* _Exercises to complete_
A – Rewrite the diabetes passage between "Although diabetes is" and "explained Dr. Rubio.", inclusive, replacing "autoimmune disease" with "immune disorder".
B – In the diabetes passage, how many U.S. children are estimated to have been diagnosed with diabetes?
C – Decide whether each statement agrees with the diabetes passage: (i) Type 2 is the most common form of diabetes among children. (ii) Dr. Nunilo Rubio is a pediatric endocrinologist. (iii) Schools have become more proactive in checking for symptoms of the disease.

* _Passage_
○ ○ ○ ○
Although Type 2 diabetes is usually diagnosed in adults, pediatricians are seeing more cases of the chronic condition in children.
“These days, we are seeing a slow but steady increase in the incidence of Type 2, or insulin-resistant, diabetes in children due to the prevalence of overweight and obese children in this country,” said Dr. Nunilo Rubio, a pediatric endocrinologist at McGovern Medical School at UTHealth affiliated with Children’s Memorial Hermann Hospital.
What’s the Difference Between Type 1 and Type 2 Diabetes?
Although diabetes is a well-known disease, it is still misunderstood by many. Type 1 diabetes – or Juvenile Diabetes – is an autoimmune disease that’s typically diagnosed at an early age and must be managed throughout a person’s lifetime. “In Type 1 diabetic patients, the immune system mistakenly produces antibodies against the islet cells of the pancreas, which are responsible for producing insulin,” explained Dr. Rubio.
As a result, children with Type 1 diabetes must receive insulin injections to regulate their blood sugar levels. On the other hand, Type 2 diabetes, which is most common in adults and overweight populations, inhibits the body’s ability to use insulin properly.
Together, both types of diabetes are the seventh leading cause of death in the U.S., with more than 29 million Americans suffering from the disease. According to data from the American Diabetes Association, an estimated 208,000 U.S. children have been diagnosed with diabetes. Although Type 1 is still the most common form among children, the incidence of Type 2 in children is rising. Newly diagnosed cases of Type 2 diabetes among children has grown from less than 5 percent in 1994 to about 20 percent in recent years.
The increase in cases of Type 2 diabetes among children is partially credited to the disease being recognized sooner. “There is now more increased awareness of the problem of overweight and obese children, and Type 2 diabetes,” said Dr. Rubio. “For example, schools have become more proactive in checking for symptoms of the disease.”
○ ○ ○ ○
Dataset entries:
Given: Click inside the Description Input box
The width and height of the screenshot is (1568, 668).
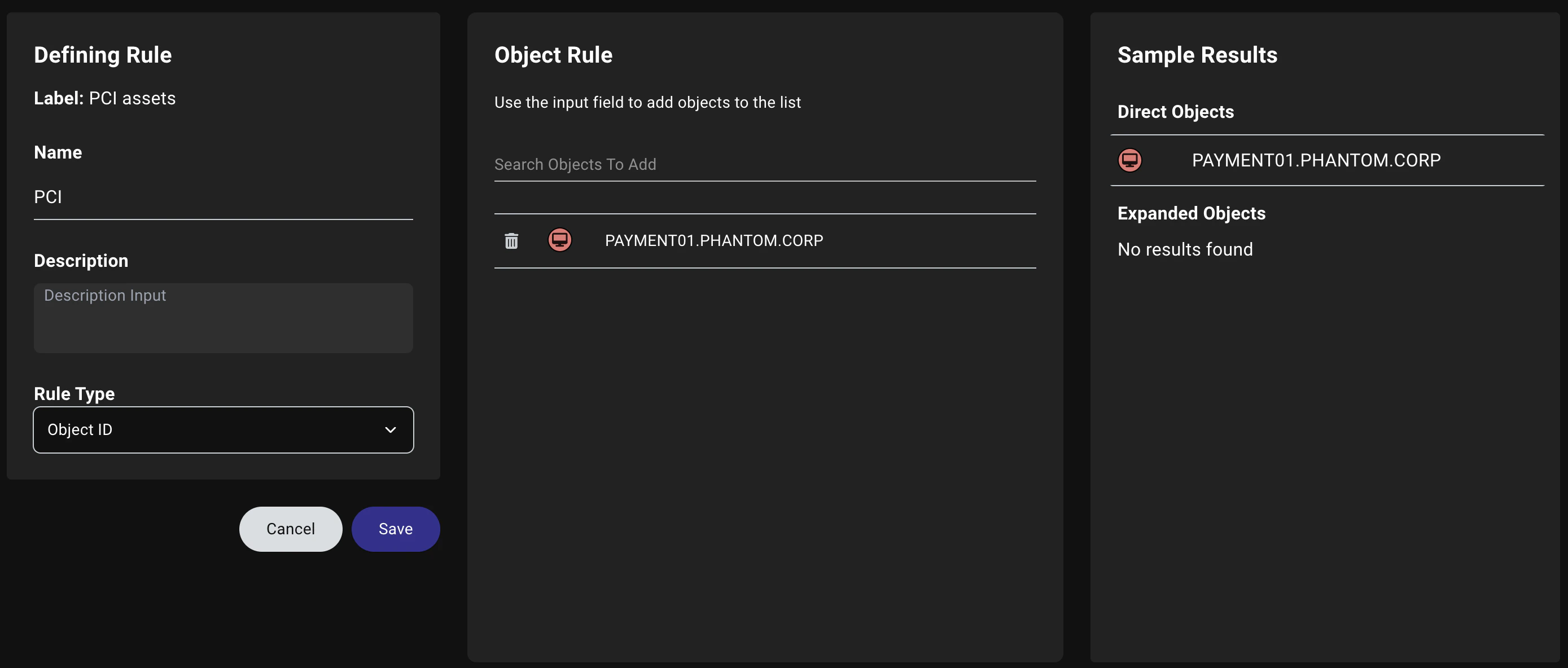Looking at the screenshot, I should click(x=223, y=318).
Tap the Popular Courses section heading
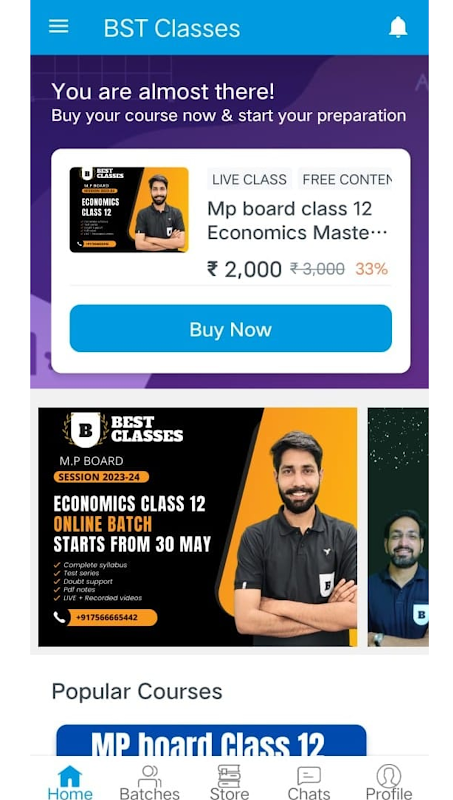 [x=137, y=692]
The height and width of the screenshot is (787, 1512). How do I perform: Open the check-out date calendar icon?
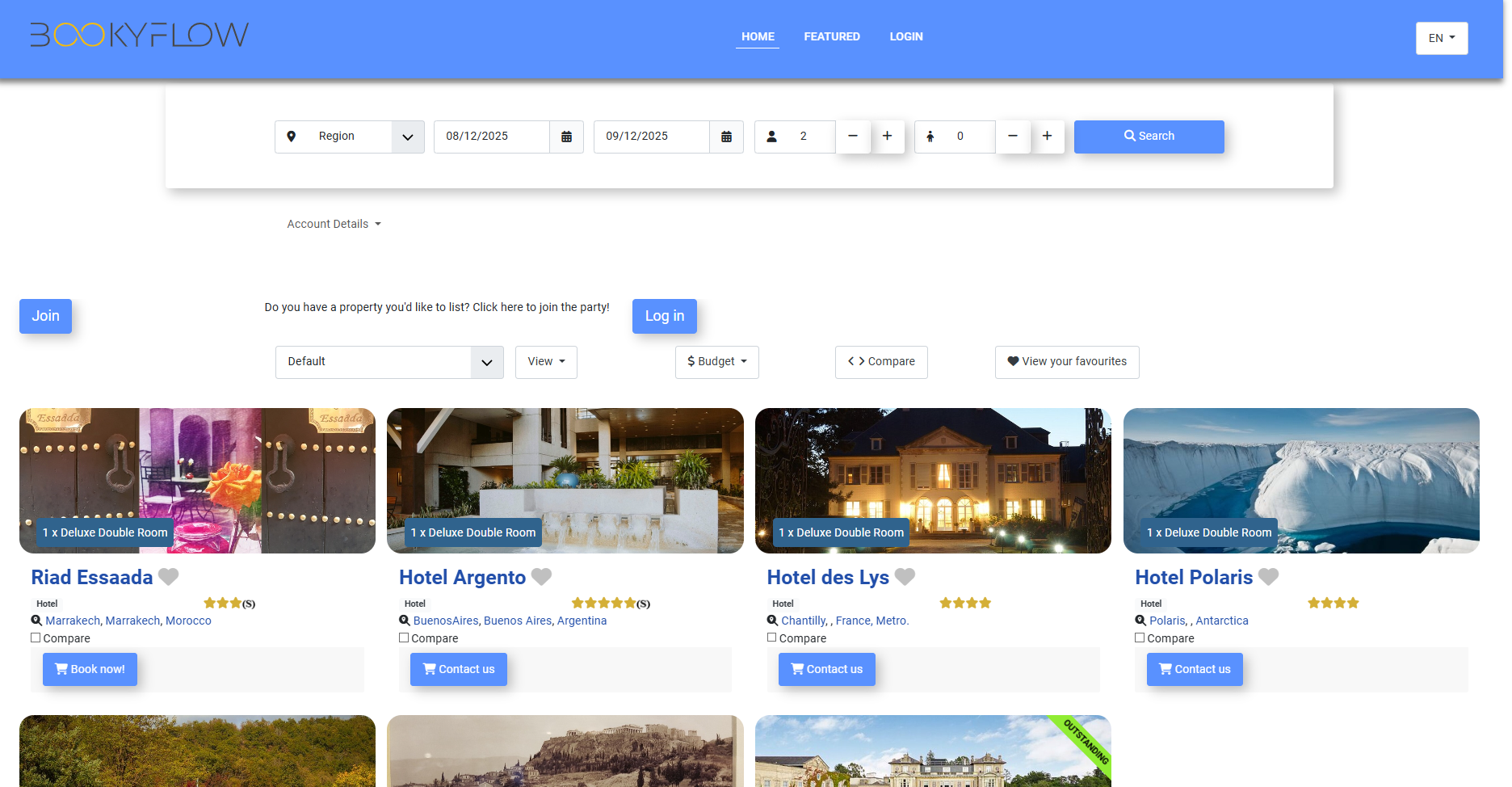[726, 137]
○ ○ ○ ○
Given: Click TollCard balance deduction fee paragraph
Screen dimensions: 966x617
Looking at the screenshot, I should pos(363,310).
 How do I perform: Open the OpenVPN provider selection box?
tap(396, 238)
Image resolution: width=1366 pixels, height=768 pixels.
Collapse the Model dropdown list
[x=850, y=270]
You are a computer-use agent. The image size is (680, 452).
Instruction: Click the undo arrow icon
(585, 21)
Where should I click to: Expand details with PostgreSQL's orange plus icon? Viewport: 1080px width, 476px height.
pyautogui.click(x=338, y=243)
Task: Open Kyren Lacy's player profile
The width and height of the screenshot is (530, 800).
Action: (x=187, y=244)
○ ○ ○ ○
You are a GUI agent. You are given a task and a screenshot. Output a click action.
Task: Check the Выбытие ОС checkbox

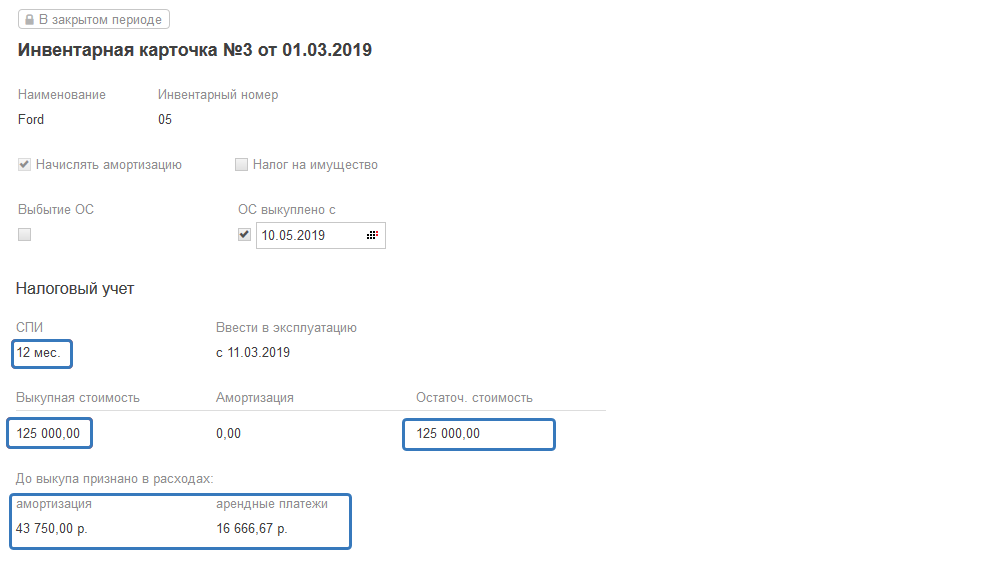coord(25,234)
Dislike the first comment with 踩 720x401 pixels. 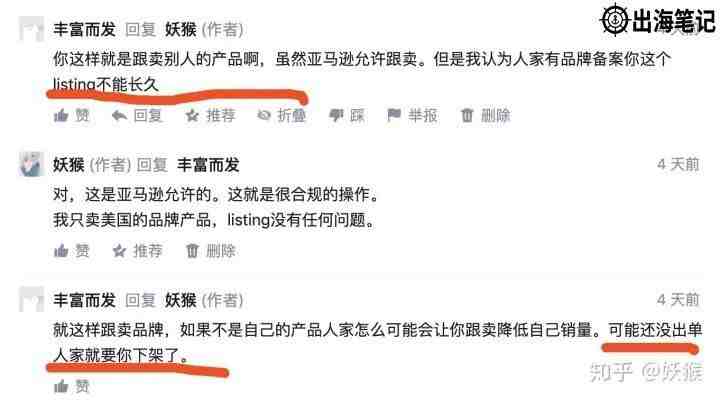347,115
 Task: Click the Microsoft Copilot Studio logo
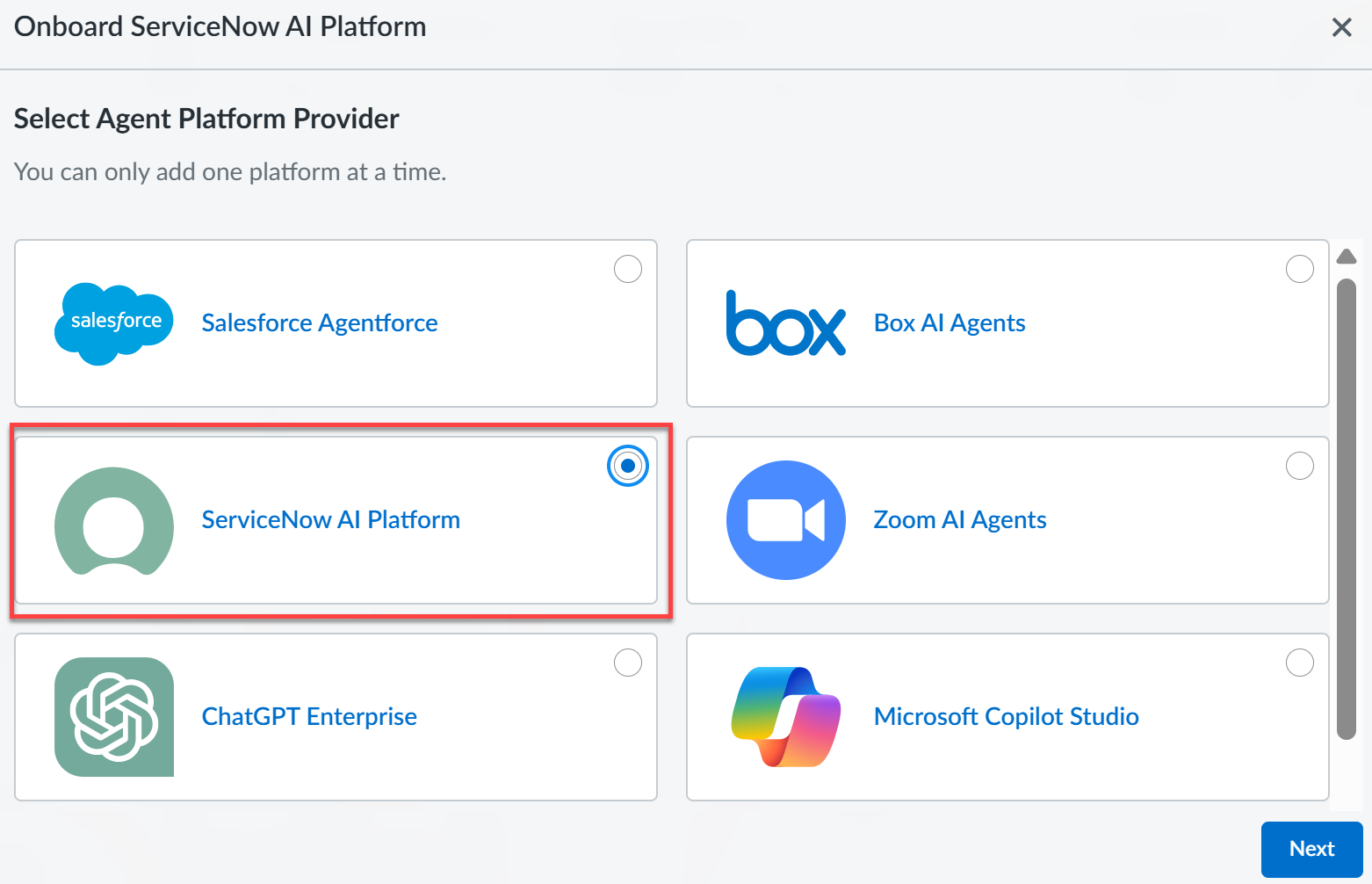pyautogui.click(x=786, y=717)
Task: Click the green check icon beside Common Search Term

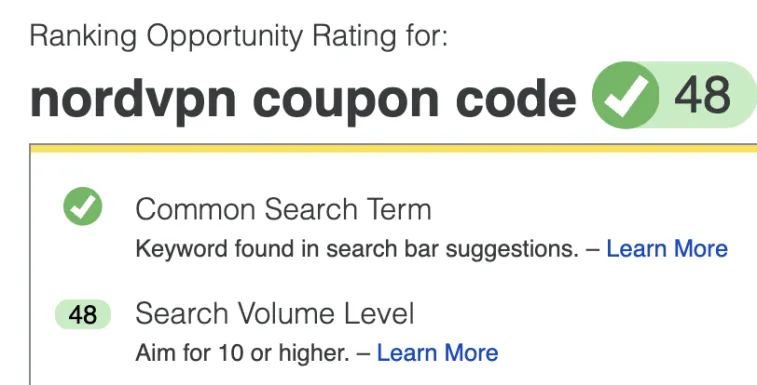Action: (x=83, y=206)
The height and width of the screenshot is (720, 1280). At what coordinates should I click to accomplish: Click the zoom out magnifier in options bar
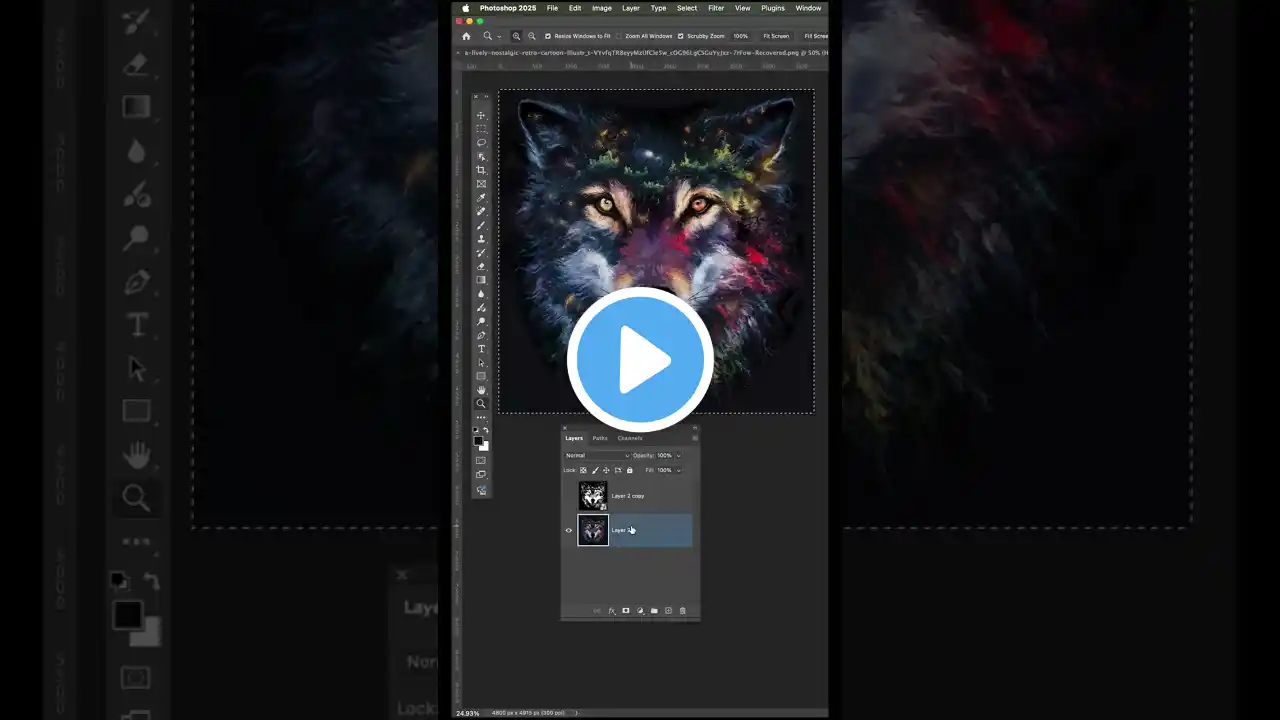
○ ○ ○ ○
* _Responses per task_
A –
Although diabetes is a well-known disease, it is still misunderstood by many. Type 1 diabetes – or Juvenile Diabetes – is an immune disorder that’s typically diagnosed at an early age and must be managed throughout a person’s lifetime. “In Type 1 diabetic patients, the immune system mistakenly produces antibodies against the islet cells of the pancreas, which are responsible for producing insulin,” explained Dr. Rubio.

B – An estimated 208,000 U.S. children.

C –
(i) No: "Although Type 1 is still the most common form among children, the incidence of Type 2 in children is rising."
(ii) Yes: "Dr. Nunilo Rubio, a pediatric endocrinologist at McGovern Medical School at UTHealth"
(iii) Yes: "schools have become more proactive in checking for symptoms of the disease."